Records section start

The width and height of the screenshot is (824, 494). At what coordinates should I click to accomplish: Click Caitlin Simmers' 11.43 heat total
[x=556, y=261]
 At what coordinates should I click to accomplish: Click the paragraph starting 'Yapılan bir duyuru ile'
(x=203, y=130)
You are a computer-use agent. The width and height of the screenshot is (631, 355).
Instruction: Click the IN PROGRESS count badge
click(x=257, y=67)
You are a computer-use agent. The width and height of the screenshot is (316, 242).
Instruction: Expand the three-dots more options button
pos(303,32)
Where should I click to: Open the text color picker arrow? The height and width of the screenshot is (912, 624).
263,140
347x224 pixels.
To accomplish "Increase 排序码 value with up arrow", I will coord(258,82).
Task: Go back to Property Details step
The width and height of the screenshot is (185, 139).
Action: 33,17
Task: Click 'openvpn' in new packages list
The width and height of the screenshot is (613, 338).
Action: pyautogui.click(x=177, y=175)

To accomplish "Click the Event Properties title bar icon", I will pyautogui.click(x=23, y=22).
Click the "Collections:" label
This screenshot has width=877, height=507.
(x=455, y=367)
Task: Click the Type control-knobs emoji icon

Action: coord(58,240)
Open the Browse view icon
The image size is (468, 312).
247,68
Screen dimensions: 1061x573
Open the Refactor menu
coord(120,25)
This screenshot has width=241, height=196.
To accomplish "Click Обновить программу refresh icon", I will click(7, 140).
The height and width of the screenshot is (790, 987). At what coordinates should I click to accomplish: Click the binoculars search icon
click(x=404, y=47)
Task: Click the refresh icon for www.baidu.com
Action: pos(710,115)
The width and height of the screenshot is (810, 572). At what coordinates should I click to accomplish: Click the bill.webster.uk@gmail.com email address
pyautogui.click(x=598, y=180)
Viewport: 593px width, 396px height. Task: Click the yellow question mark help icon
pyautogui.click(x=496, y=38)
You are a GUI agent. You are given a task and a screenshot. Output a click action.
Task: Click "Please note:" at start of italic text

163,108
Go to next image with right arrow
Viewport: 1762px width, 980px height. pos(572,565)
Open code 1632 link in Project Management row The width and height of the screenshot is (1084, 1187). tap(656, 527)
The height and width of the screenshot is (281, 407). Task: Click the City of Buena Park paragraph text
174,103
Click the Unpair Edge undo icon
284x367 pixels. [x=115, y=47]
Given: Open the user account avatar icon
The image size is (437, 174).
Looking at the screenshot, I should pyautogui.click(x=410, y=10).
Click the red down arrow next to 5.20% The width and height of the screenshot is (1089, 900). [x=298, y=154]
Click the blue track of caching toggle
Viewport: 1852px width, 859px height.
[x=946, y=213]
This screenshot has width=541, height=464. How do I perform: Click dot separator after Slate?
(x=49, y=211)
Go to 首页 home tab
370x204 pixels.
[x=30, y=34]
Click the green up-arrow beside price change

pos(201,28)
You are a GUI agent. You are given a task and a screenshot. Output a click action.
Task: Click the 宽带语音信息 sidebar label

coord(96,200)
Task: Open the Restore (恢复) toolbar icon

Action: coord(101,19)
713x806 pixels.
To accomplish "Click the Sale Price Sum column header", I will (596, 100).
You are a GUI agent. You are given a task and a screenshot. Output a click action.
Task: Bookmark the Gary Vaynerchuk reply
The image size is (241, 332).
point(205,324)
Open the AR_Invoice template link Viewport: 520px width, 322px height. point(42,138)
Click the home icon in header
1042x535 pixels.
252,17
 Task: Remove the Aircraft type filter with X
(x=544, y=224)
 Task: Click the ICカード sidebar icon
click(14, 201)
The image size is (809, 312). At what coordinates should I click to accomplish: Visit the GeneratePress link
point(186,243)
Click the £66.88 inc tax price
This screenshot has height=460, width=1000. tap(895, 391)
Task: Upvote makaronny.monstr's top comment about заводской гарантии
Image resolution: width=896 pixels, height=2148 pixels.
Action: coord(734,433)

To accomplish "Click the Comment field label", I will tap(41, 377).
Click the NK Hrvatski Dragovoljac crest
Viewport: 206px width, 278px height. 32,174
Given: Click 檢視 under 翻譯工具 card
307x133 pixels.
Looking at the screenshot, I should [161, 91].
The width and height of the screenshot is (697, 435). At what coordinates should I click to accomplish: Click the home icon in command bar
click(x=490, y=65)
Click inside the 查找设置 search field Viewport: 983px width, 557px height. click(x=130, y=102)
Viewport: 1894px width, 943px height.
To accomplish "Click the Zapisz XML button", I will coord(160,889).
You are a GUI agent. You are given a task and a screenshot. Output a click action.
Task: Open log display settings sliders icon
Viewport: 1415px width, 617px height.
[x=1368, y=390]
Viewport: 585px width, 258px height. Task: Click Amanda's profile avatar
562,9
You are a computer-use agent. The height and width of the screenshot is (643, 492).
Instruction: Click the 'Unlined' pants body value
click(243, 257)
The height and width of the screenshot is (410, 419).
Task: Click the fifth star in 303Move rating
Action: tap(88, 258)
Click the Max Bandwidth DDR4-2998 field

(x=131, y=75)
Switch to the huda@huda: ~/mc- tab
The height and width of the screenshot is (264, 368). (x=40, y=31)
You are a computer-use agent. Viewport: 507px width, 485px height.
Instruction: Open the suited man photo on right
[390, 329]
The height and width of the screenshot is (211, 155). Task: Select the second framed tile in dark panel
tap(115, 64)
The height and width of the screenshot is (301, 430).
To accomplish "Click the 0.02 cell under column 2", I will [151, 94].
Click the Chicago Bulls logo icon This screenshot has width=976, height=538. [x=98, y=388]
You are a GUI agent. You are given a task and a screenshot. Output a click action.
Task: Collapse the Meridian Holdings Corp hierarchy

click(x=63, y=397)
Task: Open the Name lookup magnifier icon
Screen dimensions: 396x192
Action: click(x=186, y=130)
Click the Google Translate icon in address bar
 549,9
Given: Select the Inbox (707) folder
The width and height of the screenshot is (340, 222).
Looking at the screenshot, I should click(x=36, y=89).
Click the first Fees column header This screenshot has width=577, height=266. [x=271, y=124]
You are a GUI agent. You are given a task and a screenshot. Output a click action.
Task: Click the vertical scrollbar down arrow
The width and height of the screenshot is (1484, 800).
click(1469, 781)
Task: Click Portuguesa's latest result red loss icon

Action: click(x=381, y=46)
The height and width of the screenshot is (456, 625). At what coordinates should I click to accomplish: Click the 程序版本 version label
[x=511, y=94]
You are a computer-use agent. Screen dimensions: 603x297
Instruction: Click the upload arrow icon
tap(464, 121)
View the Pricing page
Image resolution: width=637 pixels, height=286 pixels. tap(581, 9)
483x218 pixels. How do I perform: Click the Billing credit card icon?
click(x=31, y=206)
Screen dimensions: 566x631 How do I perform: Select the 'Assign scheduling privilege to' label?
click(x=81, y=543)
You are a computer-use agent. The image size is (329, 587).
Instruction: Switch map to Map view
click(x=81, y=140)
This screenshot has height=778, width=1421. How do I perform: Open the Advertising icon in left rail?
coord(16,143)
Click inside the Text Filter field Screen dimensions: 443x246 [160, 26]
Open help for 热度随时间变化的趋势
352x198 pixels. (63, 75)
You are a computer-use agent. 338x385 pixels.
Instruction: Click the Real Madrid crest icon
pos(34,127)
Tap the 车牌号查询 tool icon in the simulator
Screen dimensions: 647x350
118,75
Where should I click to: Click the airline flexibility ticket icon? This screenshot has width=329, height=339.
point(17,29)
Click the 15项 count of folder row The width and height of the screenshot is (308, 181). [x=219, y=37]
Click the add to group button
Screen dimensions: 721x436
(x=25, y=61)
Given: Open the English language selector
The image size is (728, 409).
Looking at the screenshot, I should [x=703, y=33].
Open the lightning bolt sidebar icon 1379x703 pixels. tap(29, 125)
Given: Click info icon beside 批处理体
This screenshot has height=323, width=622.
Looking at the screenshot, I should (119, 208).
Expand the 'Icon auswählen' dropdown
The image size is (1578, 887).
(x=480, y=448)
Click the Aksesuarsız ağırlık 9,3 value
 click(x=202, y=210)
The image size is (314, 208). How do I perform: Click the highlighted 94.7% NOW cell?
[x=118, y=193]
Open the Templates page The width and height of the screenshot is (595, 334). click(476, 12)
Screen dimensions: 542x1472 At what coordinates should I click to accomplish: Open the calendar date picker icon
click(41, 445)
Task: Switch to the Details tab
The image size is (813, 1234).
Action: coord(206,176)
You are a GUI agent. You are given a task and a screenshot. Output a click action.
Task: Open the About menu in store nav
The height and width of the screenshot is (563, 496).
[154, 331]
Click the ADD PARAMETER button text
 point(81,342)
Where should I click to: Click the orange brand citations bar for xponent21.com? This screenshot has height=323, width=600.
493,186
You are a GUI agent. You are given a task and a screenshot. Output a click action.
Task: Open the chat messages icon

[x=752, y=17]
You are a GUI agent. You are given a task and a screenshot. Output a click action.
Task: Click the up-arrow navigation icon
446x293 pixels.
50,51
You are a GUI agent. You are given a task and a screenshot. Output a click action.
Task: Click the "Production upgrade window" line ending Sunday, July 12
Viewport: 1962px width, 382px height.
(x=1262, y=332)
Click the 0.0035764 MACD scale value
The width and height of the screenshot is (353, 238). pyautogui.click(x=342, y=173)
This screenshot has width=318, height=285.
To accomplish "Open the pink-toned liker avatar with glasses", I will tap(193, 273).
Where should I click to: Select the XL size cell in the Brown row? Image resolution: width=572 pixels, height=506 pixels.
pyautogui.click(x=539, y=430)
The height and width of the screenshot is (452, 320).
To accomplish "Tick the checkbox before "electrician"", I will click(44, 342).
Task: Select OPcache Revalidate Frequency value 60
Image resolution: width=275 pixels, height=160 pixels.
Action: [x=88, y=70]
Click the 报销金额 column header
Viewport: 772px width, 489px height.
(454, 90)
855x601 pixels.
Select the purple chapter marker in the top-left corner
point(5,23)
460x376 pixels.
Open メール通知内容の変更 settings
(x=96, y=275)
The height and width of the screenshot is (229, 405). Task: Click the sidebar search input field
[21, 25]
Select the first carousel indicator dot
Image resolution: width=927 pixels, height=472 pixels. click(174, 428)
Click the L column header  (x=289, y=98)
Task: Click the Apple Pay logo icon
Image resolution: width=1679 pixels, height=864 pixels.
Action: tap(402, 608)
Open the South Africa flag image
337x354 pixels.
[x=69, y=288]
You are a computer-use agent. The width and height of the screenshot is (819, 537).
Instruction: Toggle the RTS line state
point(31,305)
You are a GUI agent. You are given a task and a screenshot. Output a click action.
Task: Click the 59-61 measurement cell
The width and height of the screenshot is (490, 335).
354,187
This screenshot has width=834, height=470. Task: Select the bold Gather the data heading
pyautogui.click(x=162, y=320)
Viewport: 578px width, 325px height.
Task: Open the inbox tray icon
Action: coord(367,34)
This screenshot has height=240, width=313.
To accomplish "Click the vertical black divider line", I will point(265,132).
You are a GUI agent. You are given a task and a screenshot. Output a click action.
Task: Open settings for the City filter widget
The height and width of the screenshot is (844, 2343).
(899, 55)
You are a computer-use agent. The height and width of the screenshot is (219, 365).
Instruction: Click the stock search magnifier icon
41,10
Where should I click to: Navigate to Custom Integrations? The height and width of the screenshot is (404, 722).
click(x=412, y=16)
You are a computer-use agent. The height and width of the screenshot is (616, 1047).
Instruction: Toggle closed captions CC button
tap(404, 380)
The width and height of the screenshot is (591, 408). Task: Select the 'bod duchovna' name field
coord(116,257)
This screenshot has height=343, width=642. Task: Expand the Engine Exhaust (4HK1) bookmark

Records section end

Your answer must be the line holding "The width and height of the screenshot is (490, 335)." and every later line of the entries above, written out exactly, and nothing else.

*Result of this task*:
The width and height of the screenshot is (490, 335).
354,187
This screenshot has width=834, height=470. Task: Select the bold Gather the data heading
pyautogui.click(x=162, y=320)
Viewport: 578px width, 325px height.
Task: Open the inbox tray icon
Action: coord(367,34)
This screenshot has height=240, width=313.
To accomplish "Click the vertical black divider line", I will point(265,132).
You are a GUI agent. You are given a task and a screenshot. Output a click action.
Task: Open settings for the City filter widget
The height and width of the screenshot is (844, 2343).
(899, 55)
You are a computer-use agent. The height and width of the screenshot is (219, 365).
Instruction: Click the stock search magnifier icon
41,10
Where should I click to: Navigate to Custom Integrations? The height and width of the screenshot is (404, 722).
click(x=412, y=16)
You are a computer-use agent. The height and width of the screenshot is (616, 1047).
Instruction: Toggle closed captions CC button
tap(404, 380)
The width and height of the screenshot is (591, 408). Task: Select the 'bod duchovna' name field
coord(116,257)
This screenshot has height=343, width=642. Task: Expand the Engine Exhaust (4HK1) bookmark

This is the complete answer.